ESCENAS
Ruta ir y venir pone en escena a una pareja de años a debatirse entre la palabra y la acción.
› Por Alejandra Varela
Cuando eran dos desconocidxs no se notaba la diferencia. Una pareja de años podría haber tenido el mismo comportamiento. Esos silencios que en el calor marmolado de la ruta se parecen a un ajuste de cuentas, aplastan un revuelo de palabras que la dramaturgia de Natalia Miranda decide convertir en una voz exterior a los personajes. Pero ese pensamiento sofocado no aparece en escena a modo de narración sino en una forma expresiva encarnada en dobles, sombras que desarrollan su parlamento como una suerte de interioridad de los protagonistas que reflejan esos estados en su actuación. Espejos opacos para contar lo insondable de la experiencia amorosa.
Roland Barthes estaba entrampado en un amor dañino cuando fue a buscar alivio al consultorio de Jacques Lacan. Después de escuchar al refinado lingüista que habrá hecho de su dolor una pequeña pieza teórica, el maestro del psicoanálisis fue contundente. “Deje ya mismo a ese muchacho”, le ordenó. Dicen que Barthes obedeció y para poder deshacerse de tanto deseo malsano escribió Fragmentos de un discurso amoroso.
Ese texto propone el método dramático donde se sustituye la descripción del discurso amoroso por su simulación, el eje descansa en la acción del lenguaje, se restituye el yo para poner en escena una enunciación y dejar en una segundo plano el análisis.
Ruta ir y venir se contagia de este impulso, de la lectura de este libro que pide siempre ser llevado al terreno de los hechos, para agitarse en una pequeña historia que irradie la posibilidad de interpretar el amor, convertirlo en materia teatral, derramar toda su capacidad de revelación, como dos seres en el campo solitario deslumbrados ante la aparición de una divinidad que los elige.
La palabra, en esos casos, se vuelve una madeja atropellada en la garganta y los dientes.
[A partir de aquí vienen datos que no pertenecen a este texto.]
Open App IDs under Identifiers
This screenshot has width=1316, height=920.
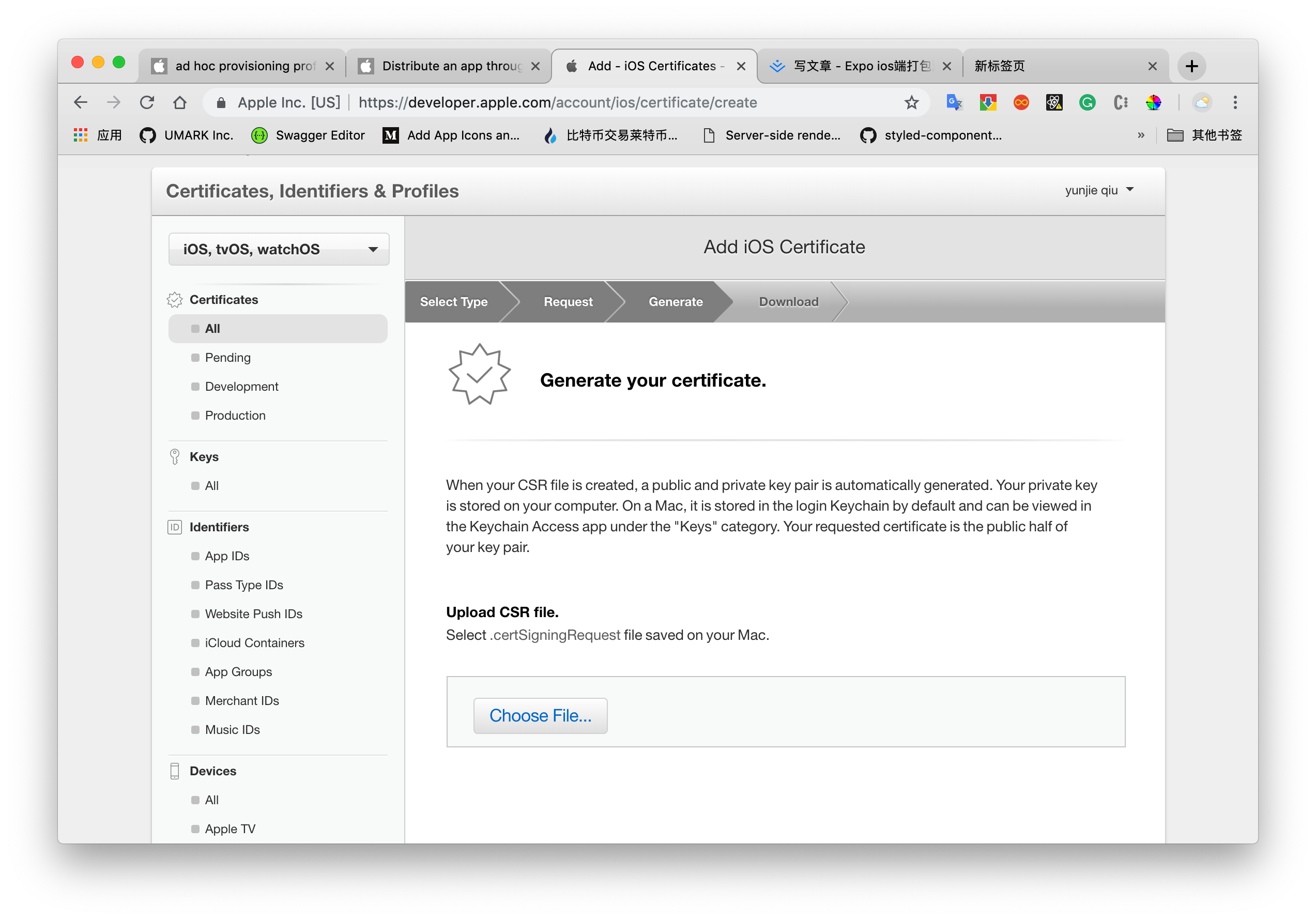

No hay manera de decir lo correcto. Romina recurre a una displicencia a veces cínica, a veces tierna sin abandonar esa sonrisa que la vuelve un poquito superior, más inteligente o controladora porque ella no ama tanto. Aquí el que está poseído por el acontecimiento amoroso es Javier. El muchachote está ensordecido por lo irracional, lo repentino, por detalles que no son suficientes pero conmueven, pero tocan de algún modo la incredulidad de Romina. Porque enamorarse es aceptar esa creencia y no perturbarla con tantas explicaciones, pruebas y razonamientos. La voz de Javier, la personificación de esa sombra que reproduce la rispidez de un deseo torpe que no puede traducirse de una manera ordenada y atractiva, que lo lleva a perder frente a esa chica que deberá dilucidar y acostumbrarse a una masculinidad frágil, es presentada como un relato de empalagosa fantasía.
La dramaturgia de Natalia Miranda busca trasladar ciertas caricaturas que se atribuyen al enamoramiento femenino, a la cabeza de un hombre. Él será el que exagere, el que vea en cualquier intrascendencia una señal de aprobación, el que construya la novela idealizada, como una especie de Susanita enfundada en una remera de metálica, con jeans y barbita. Él será también cruel consigo mismo por no cumplir con el esquema del macho canchero y seductor y entregarse a una fascinación que no le interesa disimular.
La autora hace de la sensibilidad masculina algo parecido a esas imágenes de las vacas con manchas rosas que Javier dice ver y que le pide fotografiar a Romina como si fueran un descubrimiento. Para ese hombre enamorado la invariabilidad de esa ruta en la que van y vuelven como en un mar espeso, es siempre inesperada, como las frases hechas que le ofrenda, mientras Romina le sonríe aburrida, a punto de abandonarlo, de decir basta pero encuentra, tal vez en el viento, en los aromas de ese auto donde ella se reclina, un estímulo para seguir, para darle a esa conversación toda la verdad y la confianza que su novio necesita para no desistir, para regalarle a ese momento escuálido la vitalidad de una minúscula promesa amorosa.
Ruta ir y venir, escrita y dirigida por Natalia Miranda con las actuaciones de Soledad Piacenza, Miranda, Leonardo Edul y Adrián Murga se presenta los viernes a las 21 horas en el Teatro del Pueblo.